How to complete this task:
Extract only the lines running from the top of the entries to the line that holds "Task: Select the". Include that line and omit the pictures.

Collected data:
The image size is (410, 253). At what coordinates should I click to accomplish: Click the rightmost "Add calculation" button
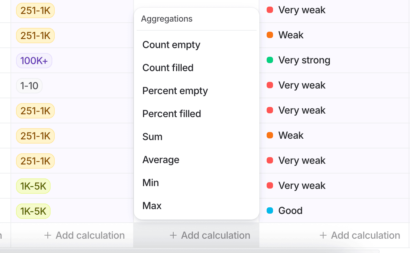click(x=360, y=235)
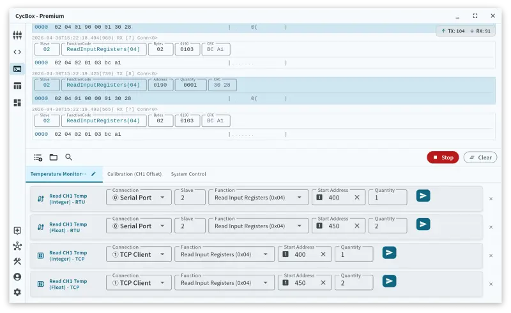Viewport: 511px width, 313px height.
Task: Click the code brackets icon in sidebar
Action: [x=17, y=52]
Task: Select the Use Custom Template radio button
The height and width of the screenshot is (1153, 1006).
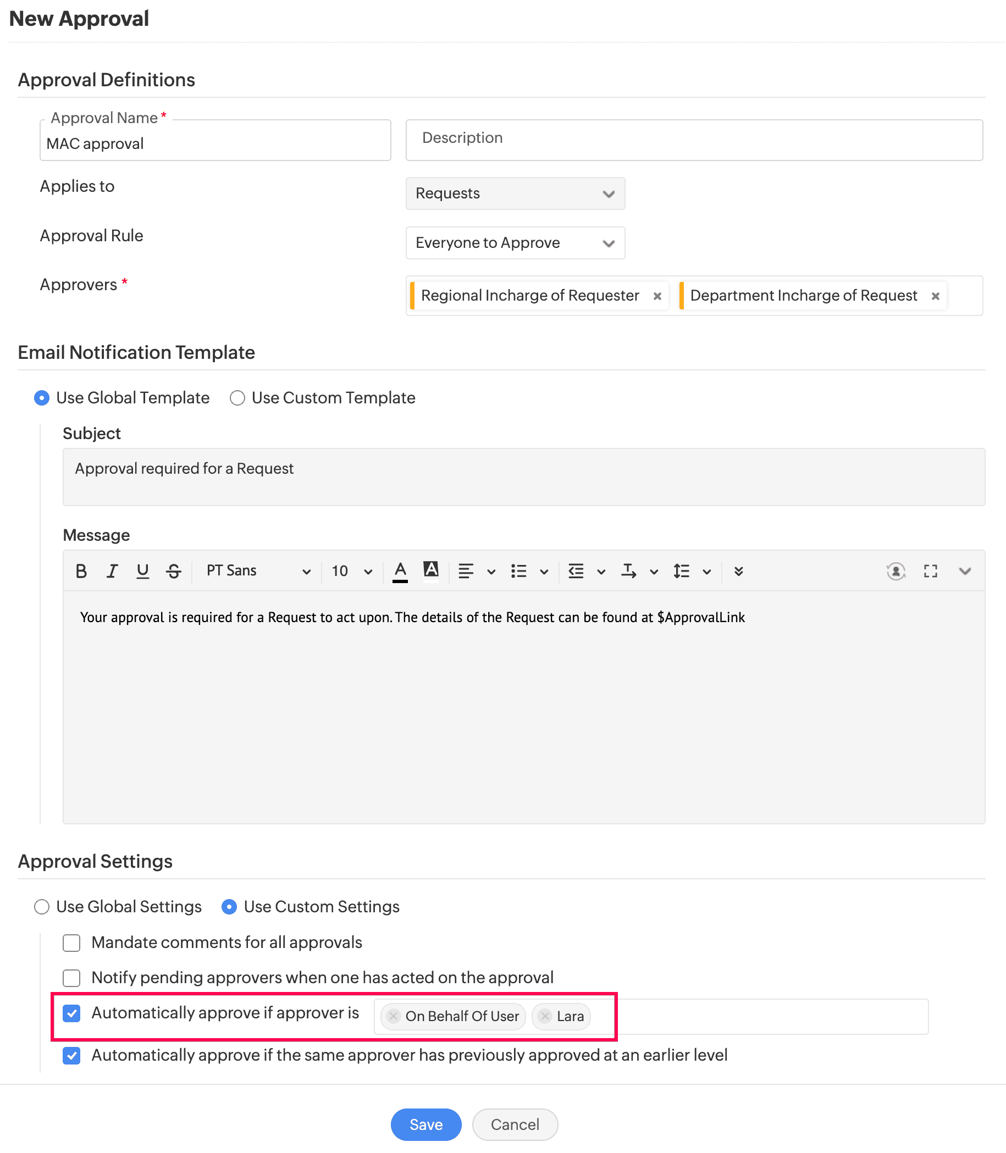Action: pyautogui.click(x=237, y=398)
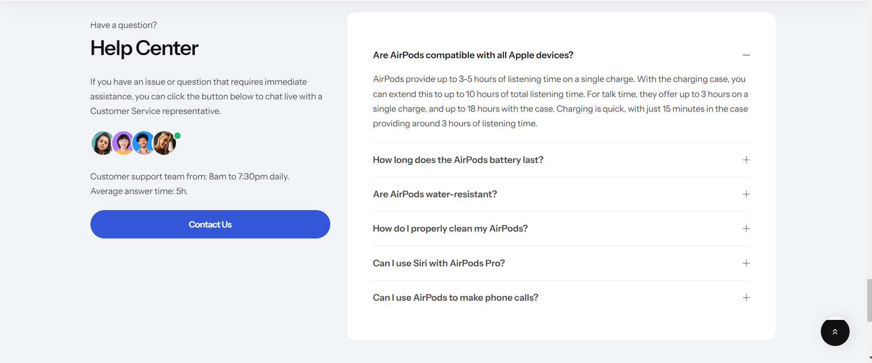Collapse 'Are AirPods compatible with all Apple devices?'

coord(561,55)
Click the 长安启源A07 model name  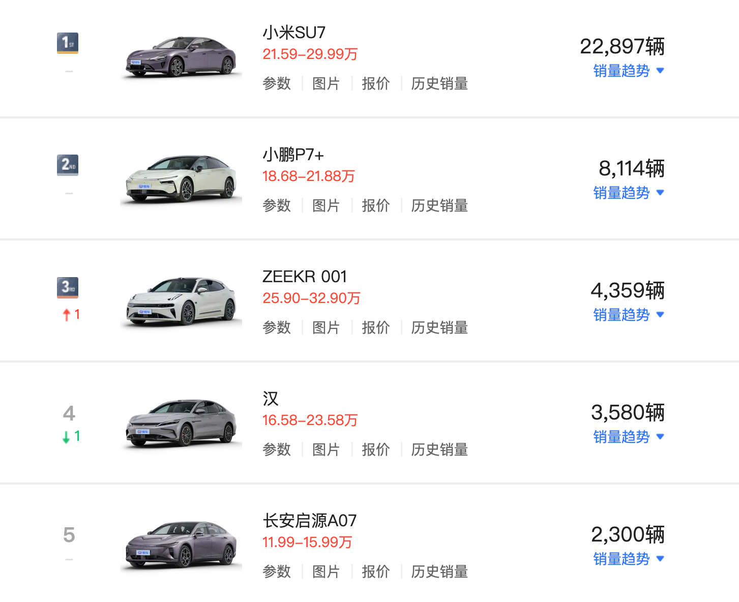309,521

Exercise output:
The image size is (410, 253). At what coordinates should I click to accomplish: Click the rightmost "Add calculation" button
click(x=360, y=235)
Viewport: 511px width, 313px height.
Task: Click the code brackets icon in sidebar
Action: [x=17, y=52]
Task: Select the Use Custom Template radio button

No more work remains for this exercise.